Agents of S.H.I.E.L.D. was supposed to kick off a bold new era, the first in a string of Marvel TV shows tied in to the MCU films. It's fair to say that didn't work out as planned, prompting Marvel to wipe the slate clean for WandaVision, but in the meantime there were seven seasons of S.H.I.E.L.D. that really hold up.
It has a slow start, and it is admittedly pretty schlocky network TV fare. But this is a series unafraid to drag up Marvel deep cuts and delve into time, space, and alternate dimensions long before the movies got there.

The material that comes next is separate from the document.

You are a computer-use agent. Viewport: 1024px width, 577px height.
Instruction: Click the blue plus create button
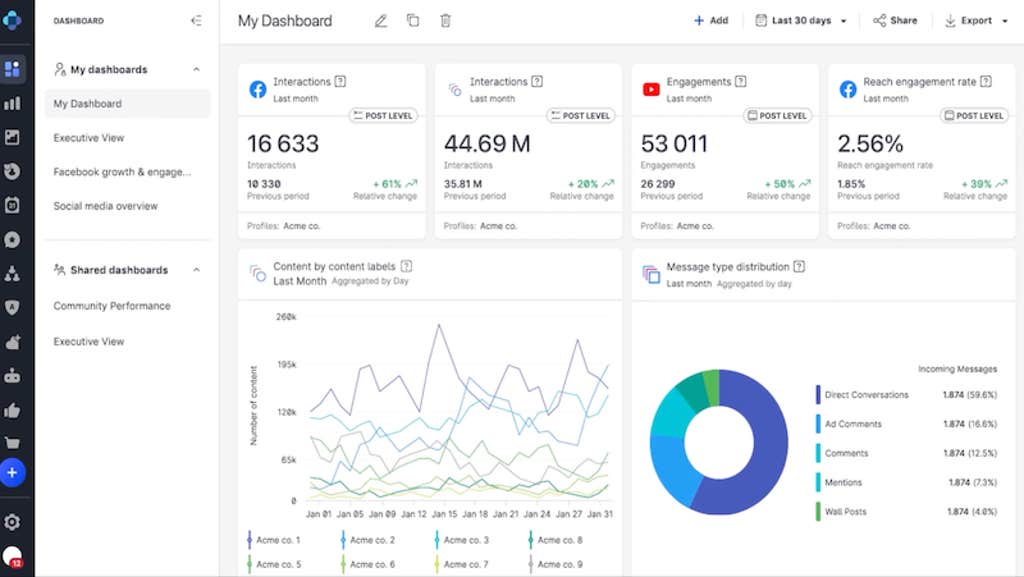click(13, 473)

Burn Notice is a bit of an oddity: a decidedly old-fashioned network show with adventure-of-the-week spy capers that gets at least half its charm from the fact that horror icon Bruce Campbell is one of the regulars.
Matt Nix is the lead, as a former CIA spy who's been 'burned' and now has to take odd jobs in Miami while trying to clear his name. It's mostly just a daft excuse to send him and the crew on jobs fighting local criminals and MacGyver-ing up homegrown spy tech.
This Hulu original series is available on Disney+ in the UK, with season 2 rolling out weekly right now.
From Rick and Morty co-creator Justin Roiland, this feels...a lot like that show. The central family of aliens stranded on earth engage in somewhat familiar sci-fi shenanigans with frequently gory and inhumane results. Still, Rick and Morty is great (fanbase aside), so getting more of it, albeit a little different, is no bad thing.
How I Met Your Mother
OK, it's not quite Friends big, but if you need a flagship sitcom on your streaming service then you could do a lot worse than How I Met Your Mother.
An extraordinarily good cast (Alyson Hannigan, Jason Segel *and* Neil Patrick Harris) gave the show a running start, while smart writing with increasingly layered in-jokes and call-backs helped the show run for nine seasons without ever feeling too stretched out.
Watch it now in preparation for the gender-swapped How I Met Your Father follow-up that's on the way.
This cult classic series from Buffy creator Joss Whedon may not have run for as long as that show - it only lasted one season, and then a follow-up film years later - but don't hold that against it.
This space western is goofy but charming, with phenomenal world-building that teases a lot of unfulfilled potential. The big-screen sequel Serenity - sadly not on Disney+ right now - picked up some of the pieces, but this will still always go down as one of the shows that had much more to offer.
As mentioned above, Whedon himself is an alleged abuser, but we think the show is worth watching regardless.